Être au clair avec son employeur

→ Les infirmiers de la fonction publique peuvent intervenir dans des formations au sein d’un Ifsi, soit sur leur temps de travail avec l’accord de leur hiérarchie, soit en dehors. Dans le premier cas, ils sont payés par l’établissement et dans le second, par l’institut. Si c’est en dehors du temps de travail, ils doivent demander à leur employeur une autorisation écrite de cumul d’activités à titre accessoire. L’avis préalable de la commission administrative paritaire est requis. Cela vaut également pour une activité dans un organisme privé.

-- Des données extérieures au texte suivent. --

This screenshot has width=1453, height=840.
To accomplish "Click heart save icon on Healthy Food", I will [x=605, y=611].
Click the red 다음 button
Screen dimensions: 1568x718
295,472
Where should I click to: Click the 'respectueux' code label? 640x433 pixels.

→ Les infirmiers d’établissements privés doivent respecter la durée légale de travail et l’employeur doit être informé. Les infirmiers, sauf les agents hospitaliers à temps plein, peuvent, à cette fin, créer une auto-entreprise. Quant aux rémunérations dans les organismes de formation, elles ne sont pas élevées (environ 300 €/jour), mais se négocient.